Traffic police have a tradition of confiscating the license plates of vehicles with offending drivers. So the Consejo de Seguridad Vial now has 10,000 plates the agency says it will destroy after Nov. 1 if the owners do not come forward.
The plates were confiscated between September 2012 and last March. The agency said that six months is time enough for owners to come forward.
There are many reasons that owners have not done so. There might be the expense of paying the traffic fine that came with the plate confiscation. Under the new traffic law, fines are substantial and might be more expensive than a clunker.

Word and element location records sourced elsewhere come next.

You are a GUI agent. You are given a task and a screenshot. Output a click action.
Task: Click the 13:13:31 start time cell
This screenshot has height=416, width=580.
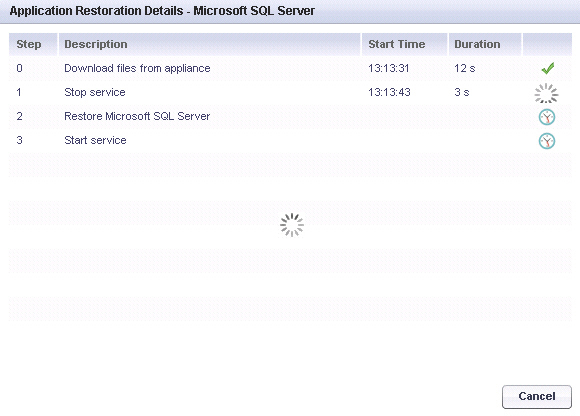click(x=389, y=68)
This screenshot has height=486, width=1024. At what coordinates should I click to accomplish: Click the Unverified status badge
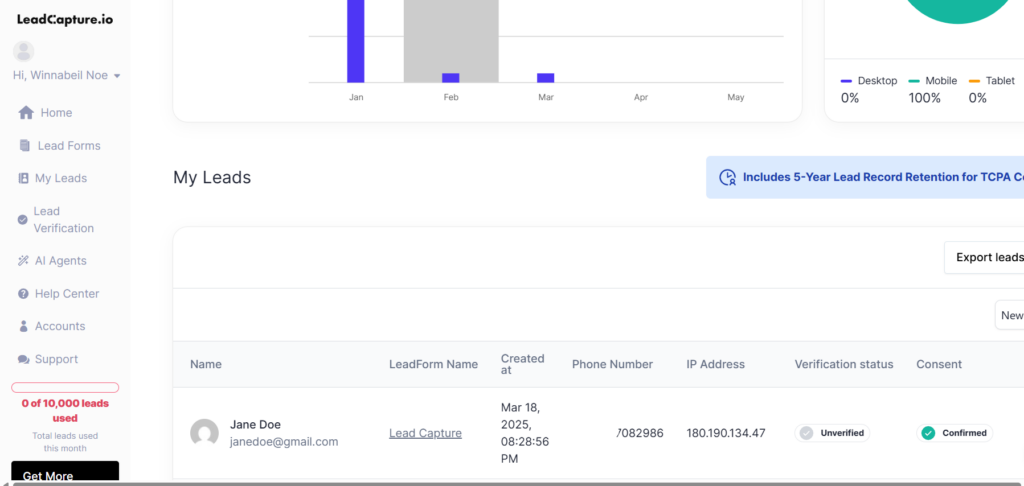click(832, 433)
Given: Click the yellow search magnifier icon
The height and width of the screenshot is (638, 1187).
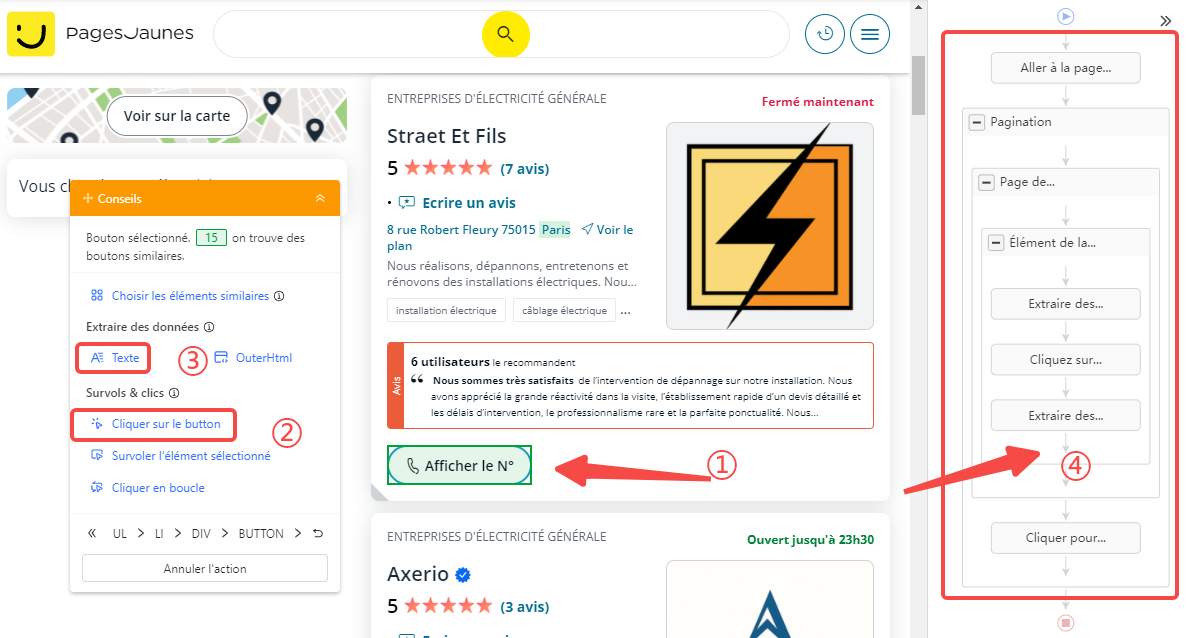Looking at the screenshot, I should [x=506, y=33].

Theoretically, drivers of vehicles with confiscated plates cannot order new ones, but there is a rumor that this could take place. In fact, some employees of the agency have been detained recently for editing the computers to remove mentions of some violations. That case still is under investigation.

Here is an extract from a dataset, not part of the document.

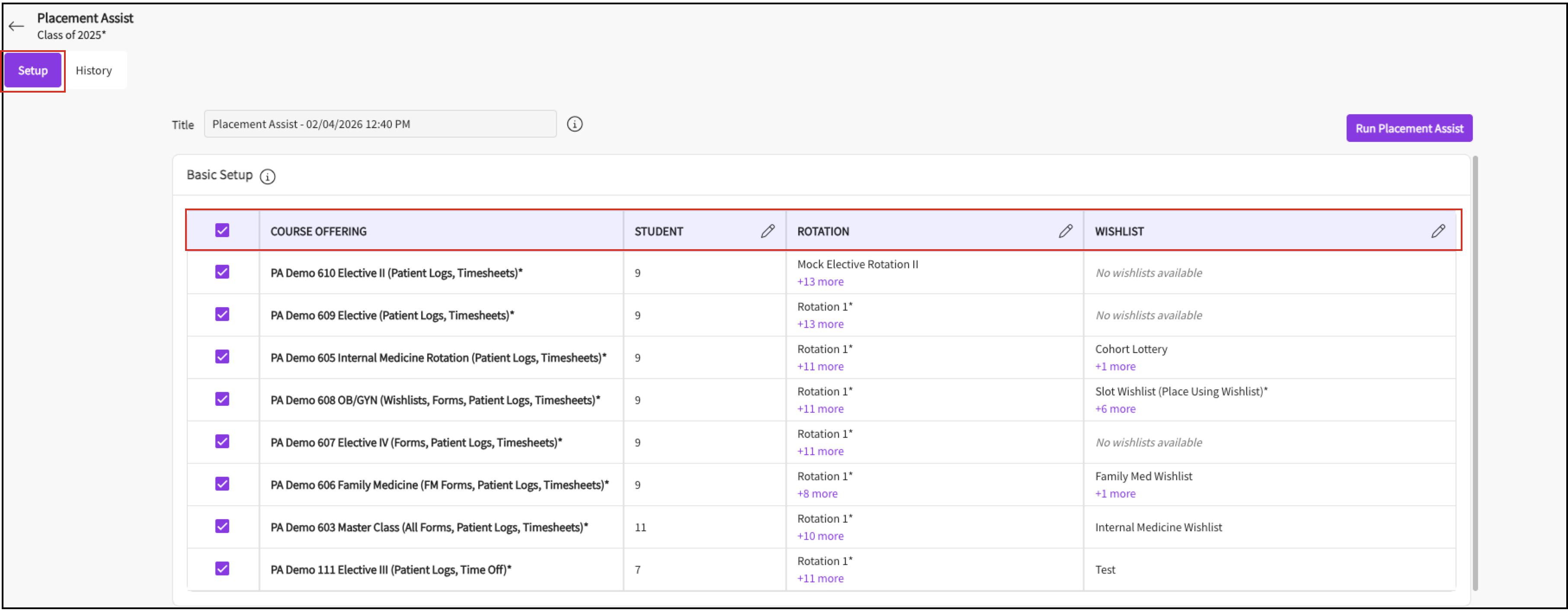Viewport: 1568px width, 610px height.
Task: Expand +1 more under Cohort Lottery
Action: click(x=1114, y=366)
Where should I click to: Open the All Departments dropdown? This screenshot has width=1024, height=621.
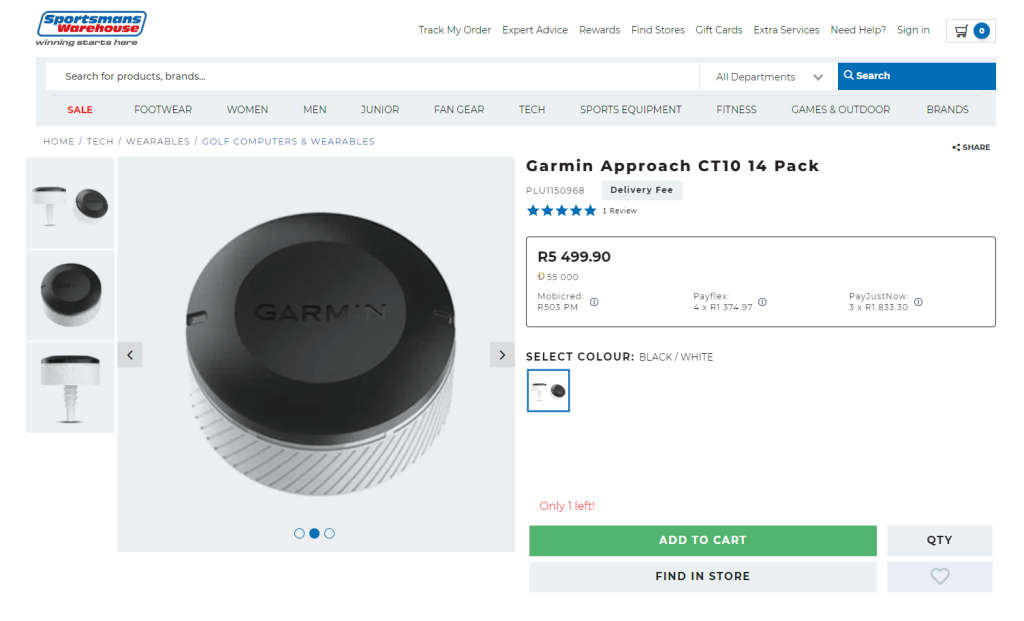click(x=766, y=76)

Also possible is the purchase of illegal cloned plates if a driver knows where to go.
The Consejo said that drivers cannot forget the plates and get the new version from the Registro Nacional.
The drivers must first reclaim the plates and then seek new ones.
The Registro and its agents, such as a bank or Correos de Costa Rica, will check for outstanding fines for those who seek to get the upgraded plates. The security measures include a window sticker that contains the number of the plate.
Eventually all older plates are going to the junk pile.
Nov. 1 is the start of the three-month period when motorists with the last digit of their plate or placa ending in 2 can seek the new, higher-security version.
The Consejo’s Unidad de Placas y Vehículos Detenidos accepts telephone calls about confiscated plates at 2522-0973 and 2522-0974.